Warning (The lesson for production OCR)

A single H-mean number averages over easy and hard pages. Real digitisation services need a triage layer: clean pages bypass preprocessing for speed; degraded pages route through orientation + dewarp first. Without that, you ship one model that works “on average” — and your worst-case users are the ones who scream loudest.

4. Lessons Learned — Three Rules I Now Apply Before Touching a Model

A year of competition systems and academic projects boils down to three sentences I write on a sticky note before any new project.

Rule 1 — Zero-shot ensemble before fine-tune

Fine-tuning costs GPU hours, risks overfitting, and locks the system into one data distribution. Ensembling foundation models costs only inference time and almost always beats a single model out of the box. ZSE-Cap reached Top-4 with no fine-tuning at all — three pretrained encoders, three weights tuned on a public split, one prompt. Reach for fine-tuning only when ensembling has plateaued and you have measured the gap.

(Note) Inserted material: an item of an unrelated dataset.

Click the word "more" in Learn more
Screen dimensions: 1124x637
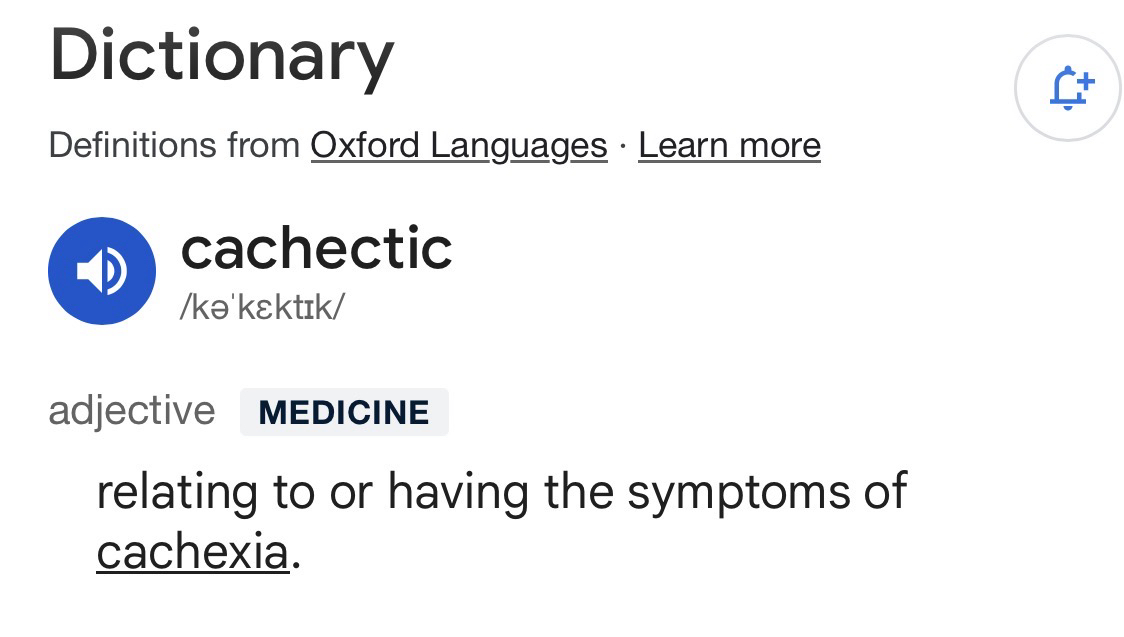coord(781,146)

Rule 2 — Algorithmic complexity is a product feature

The K-pointer algorithm is not a research contribution; it is a refusal to pay $O(N^K)$ when $O(K \cdot N)$ is sitting right there. Latency budgets are the product feature for interactive AI. The first thing I now ask of any architecture is: what is the asymptotic cost on the worst-case input my product allows? If I cannot answer that in one sentence, the architecture is not ready.

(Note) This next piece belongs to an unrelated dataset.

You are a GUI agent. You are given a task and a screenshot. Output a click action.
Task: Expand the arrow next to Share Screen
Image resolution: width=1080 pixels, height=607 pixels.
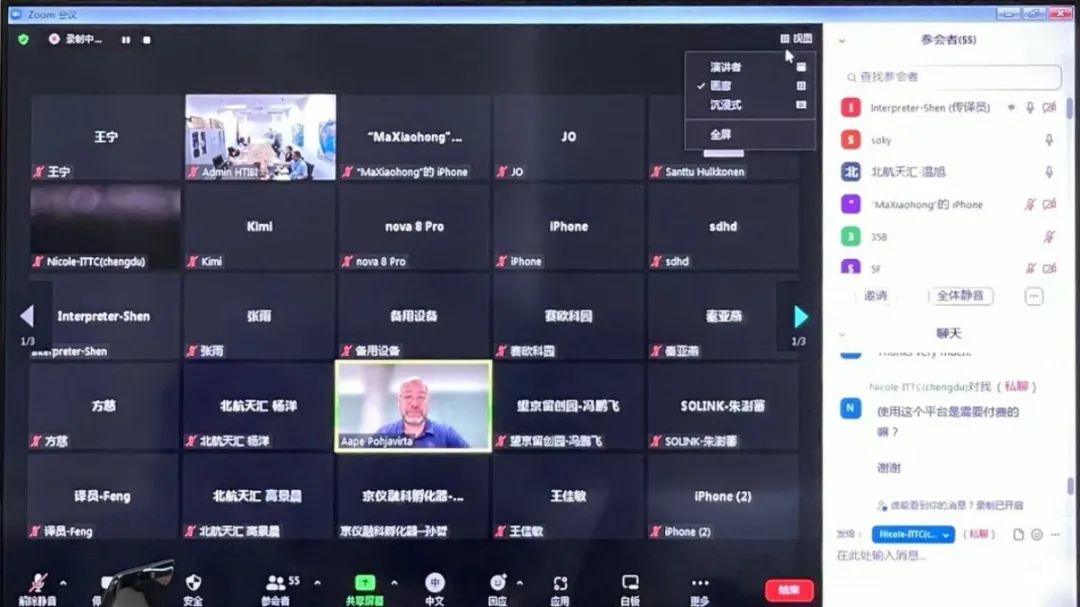394,582

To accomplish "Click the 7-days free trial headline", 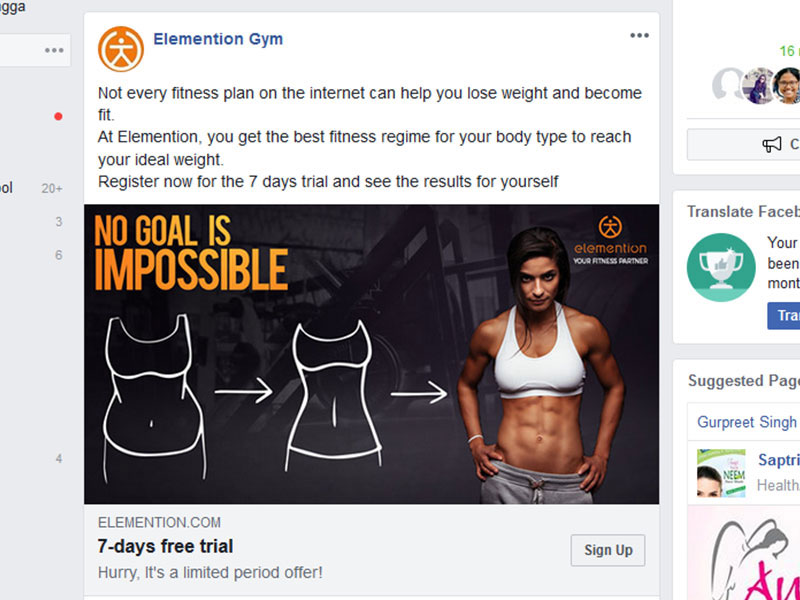I will 165,546.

Rule 3 — Better data preprocessing beats a bigger model, almost always

The Sino-Nom project’s residual error is not “the detector needs more layers.” It is the missing UVDoc dewarp and PP-LCNet orientation step. Most failure modes I have seen in production-style review came down to the input pipeline lying to the model — wrong orientation, unnormalised crops, near-duplicate inputs collapsed by L2. Spend the first day staring at your worst-case inputs, not your training loss.

Note

The intersection of deep learning research and software engineering is the only place where AI systems actually pay rent. Papers without production are demos; production without research-grade thinking is technical debt that compounds with every model release.

References

KPTER: K-Pointer for Temporal Event Retrieval — D. A. K. Dinh, D.-T. Dinh, L. H. T. Nguyen, T. N. Nguyen. SOICT 2025 (CCIS, Springer).
ZSE-Cap: A Zero-Shot Ensemble for Image Retrieval and Prompt-Guided Captioning — D.-T. Dinh, D. A. K. Dinh. EVENTA Challenge @ ACM Multimedia 2025. arXiv:2507.20564.
Fine-tune PaddleOCR for NomNaOCR — Đ. Đ. A. Khoa, N. L. H. Trung, Đ. Đ. Tài. NLP coursework report, HCMUS, 2025–2026. Companion project: /projects/sino-nom-chinese-ocr.
PaddleOCR 3.0 Technical Report — Cui et al., arXiv:2507.05595.
Source code: github.com/ductai05/NLP-ChineseOCR, github.com/ductai05/ZSE-Cap.